Copyright is the intellectual and creative right of the photographer. Photos and images are intellectual property and therefore owned by the photographer.

BUT if the portrait is commissioned, then the photographer needs permission to from the client to publish their photo.

If the portrait is commissioned, then the photographer needs permission from the client to publish their photo.

Portrait rights – can you object to your photo being published?

“Het portretrecht is het recht van de geportretteerde om, in sommige gevallen, de publicatie van het portret tegen te kunnen houden. Het portretrecht is geen vetorecht.” – Lees hier verder: © Charlotte’s Law

If a photo is a portrait of someone, then that person has portrait rights over the photo and they can object to the publishing their photo.

So yes, you can definitely object to your photo being published online by a professional photographer. But this is also not a veto right. There absolutely needs to be a balancing of interests and agreements between the client and the photographer about how they share the photos.

Sharing photos online is one of the main ways I can show prospective clients updated work.

A photoshoot with Snap Me Pretty

I take privacy and the needs of my clients very seriously.

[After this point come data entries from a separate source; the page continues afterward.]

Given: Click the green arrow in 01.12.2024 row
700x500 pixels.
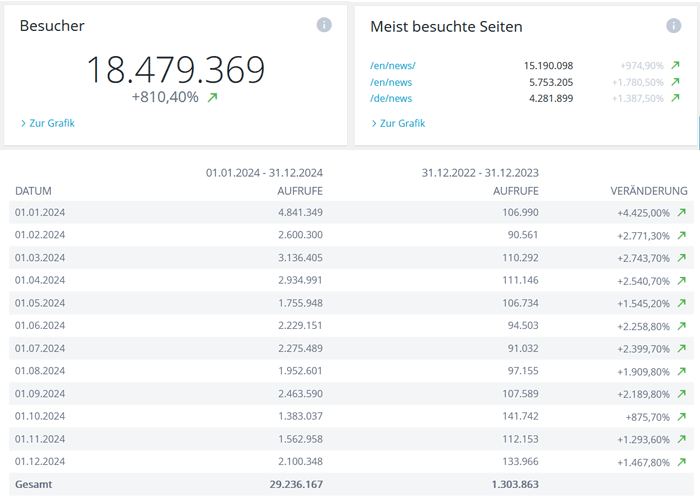Looking at the screenshot, I should [x=681, y=462].
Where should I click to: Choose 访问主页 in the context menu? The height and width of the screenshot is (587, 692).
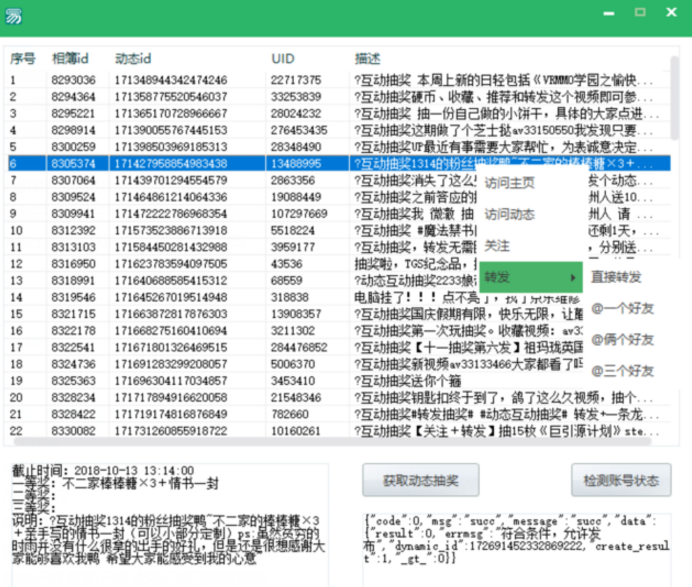coord(509,183)
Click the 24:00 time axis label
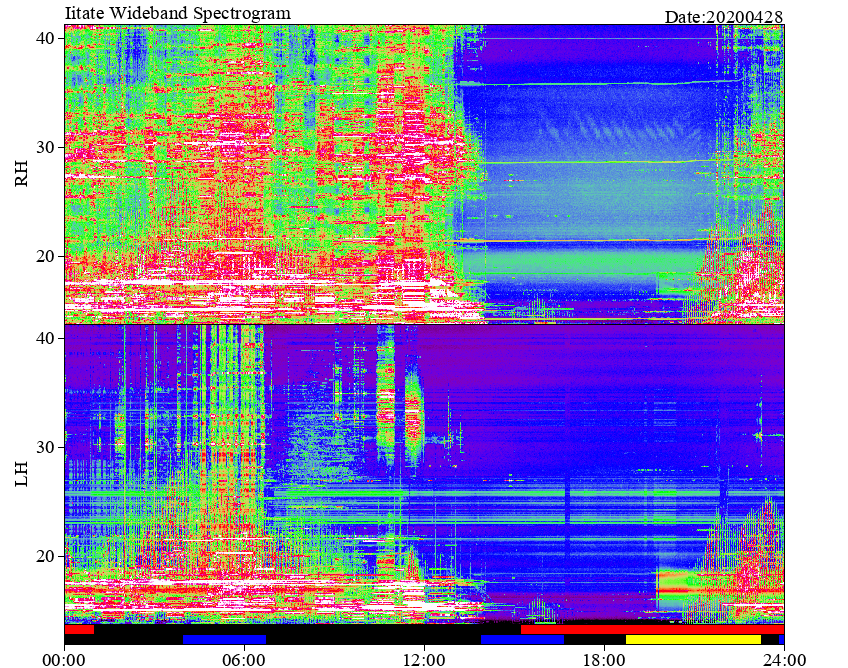The width and height of the screenshot is (848, 668). 784,660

When you book, you give me permission to use your photos online for my social media or website (this is stated in my Terms and Conditions). But I do give you the option to opt out of online sharing. When I use your photos, it’s mainly for future clients (and the odd photo competition). I mostly use the photos for:

1) My website portfolio
2) My blog
3) Instagram and Facebook
4) Brochures or booklets for a workshop
5) And I use some in a protected sample gallery for prospective clients

I totally understand if this is too much for some people (especially with kids), but it’s also one of the main ways I can show prospective clients updated work.

Don’t want me to use your photos online? Here are some alternatives to help a girl out

1) Recommend me to 2 friends
2) Write an amazing review on my Google Places, or in your own gallery.
3) Order prints 🙂
4) Tag my Instagram account or website if you post the photo on your socials

“You can take control of your online narrative.”

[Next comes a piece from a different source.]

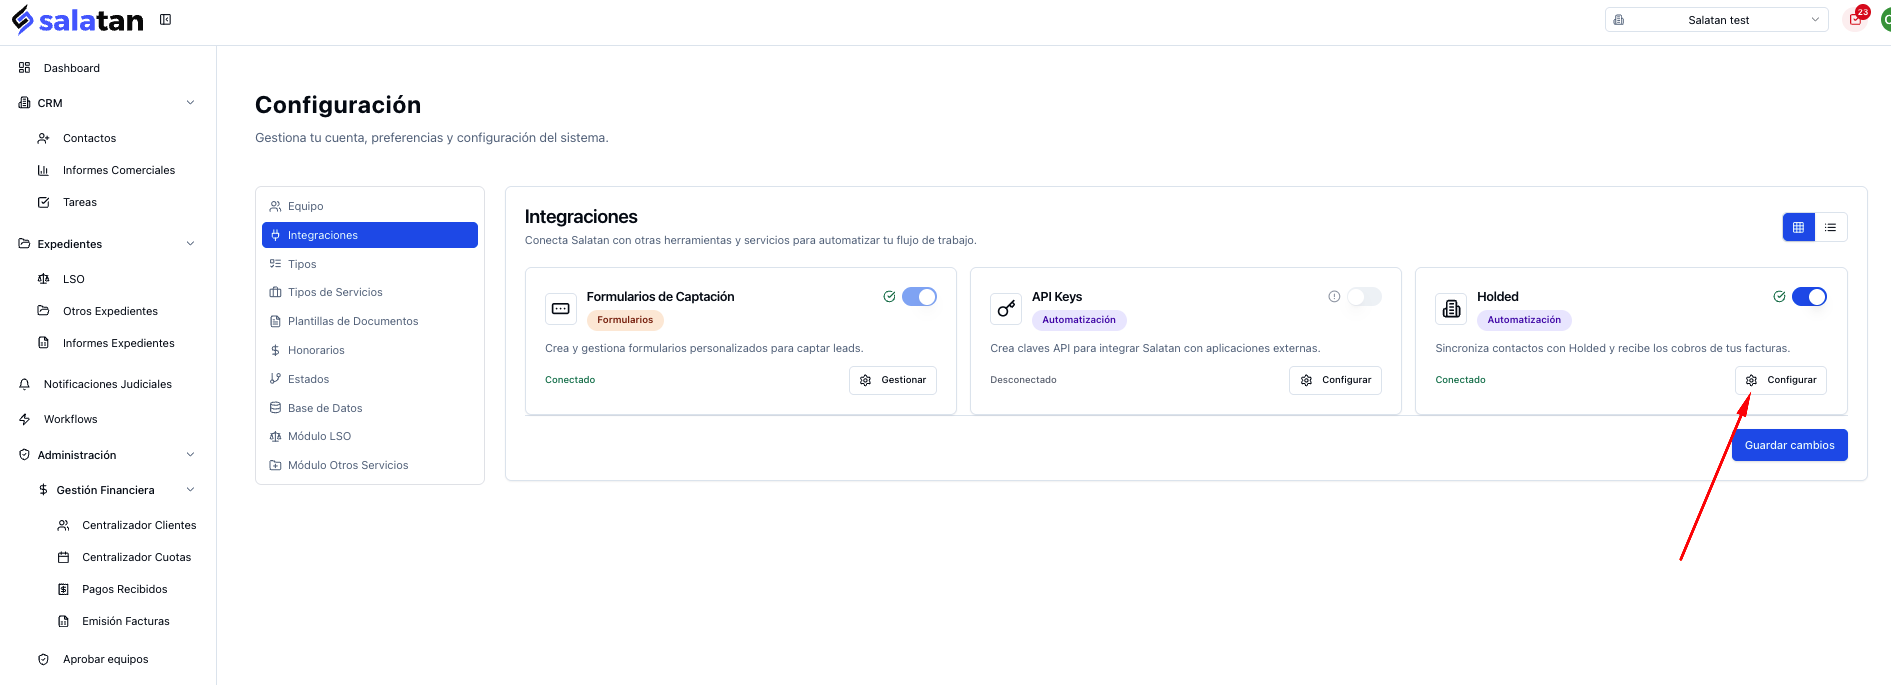Switch to grid view icon
This screenshot has height=685, width=1891.
pyautogui.click(x=1798, y=227)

The positives of having professional photos online

Have you ever Googled yourself? Which images come up when you do? Or even better, have you ever wanted to check a potential nanny, date, friend or just research someone you just met? You will most likely look at their photos first.

You are obviously in control of the photos you post online, but do you ever think about the kind of images you post? And do they show who you are? What is the overall impression of yourself, that you want to send out in the world? Professional photos can help with that!

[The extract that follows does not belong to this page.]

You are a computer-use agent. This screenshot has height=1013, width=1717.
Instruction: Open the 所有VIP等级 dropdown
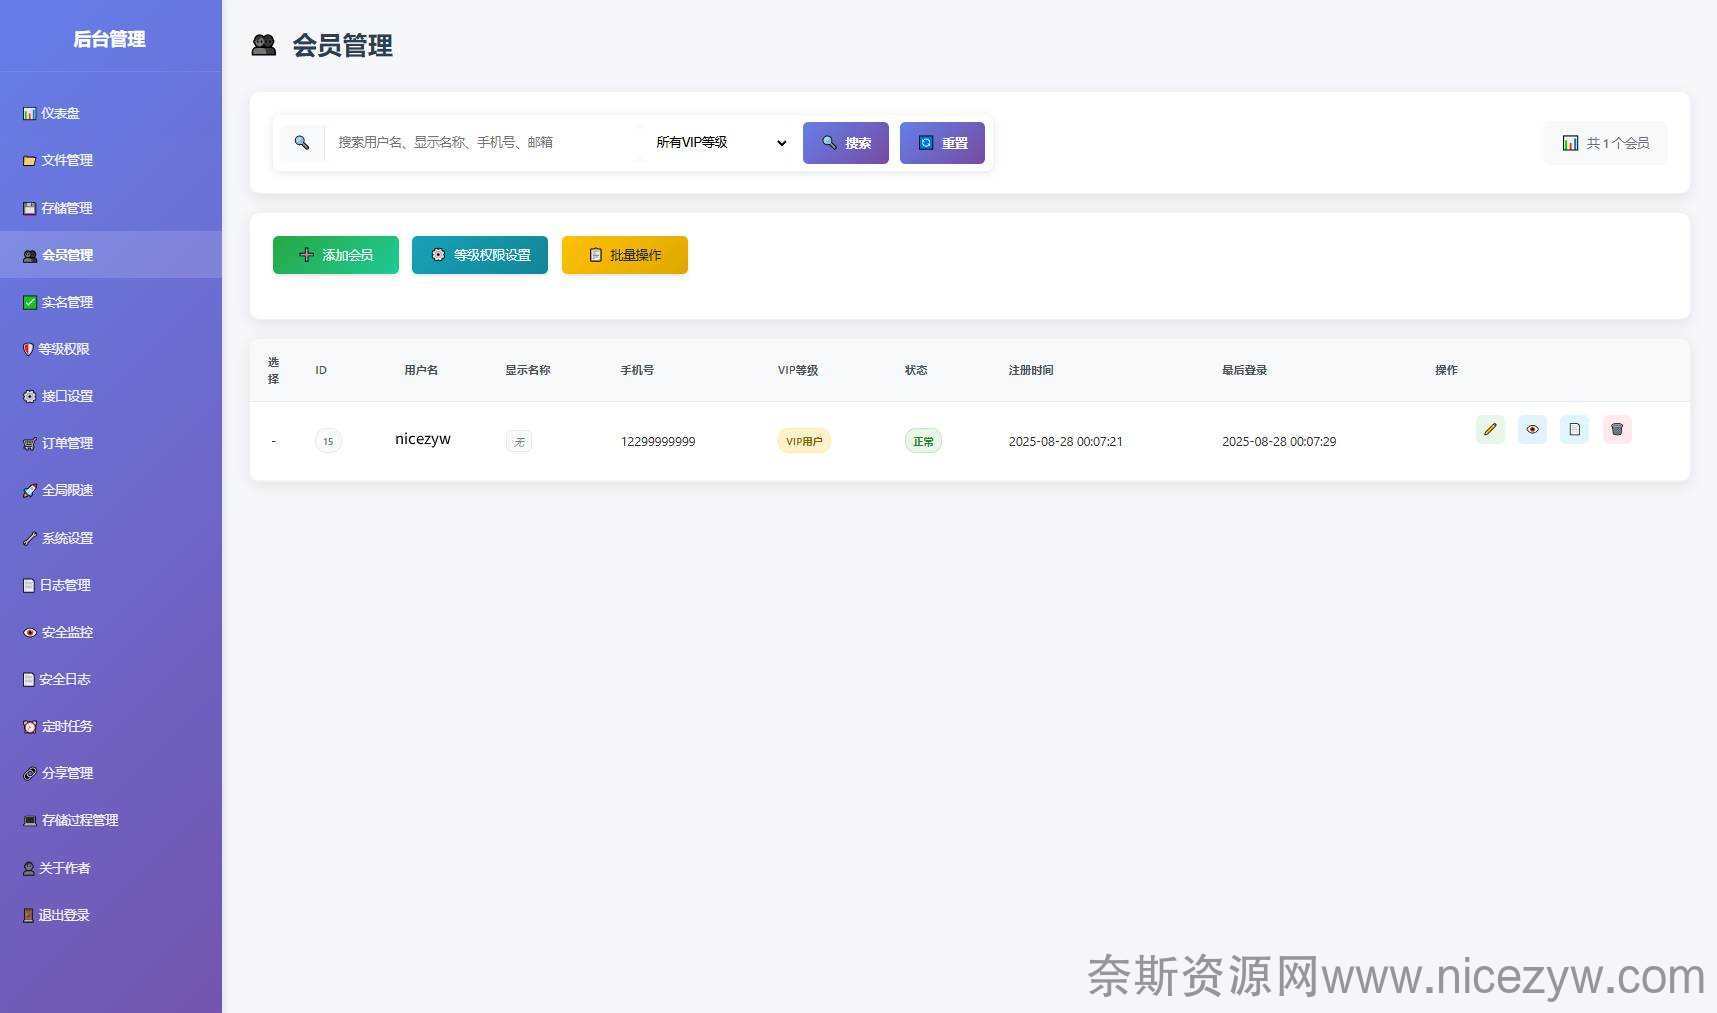[720, 143]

When it comes to other people posting photos of you, these decisions might not be as considered. But lucky for you, I overthink everything and actually do consider the following issues before I post your photos online:

  • Your full name. I rarely mention your full name in the blog, photo description or Instagram post. (unless you explicitly ask me otherwise)
  • Does this image reflect you?
  • Is this image relatable to my future clients – can they see themselves in you?
  • Can this image be interpreted in any other way than it was intended?

For adults
As an adult, professional photos of yourself online can be a great benefit for your potential employers, partners and children. A professional photographer will be able to show your fun/outgoing/team spirit personality and lifestyle in a way that a drunken Friday night photo most likely won’t.

It’s absolutely no secret that we all turn to the internet to research other people and can even make snap decisions of them based on the content they have online. So it’s an important question to ask yourself: What image of yourself do you want to convey online?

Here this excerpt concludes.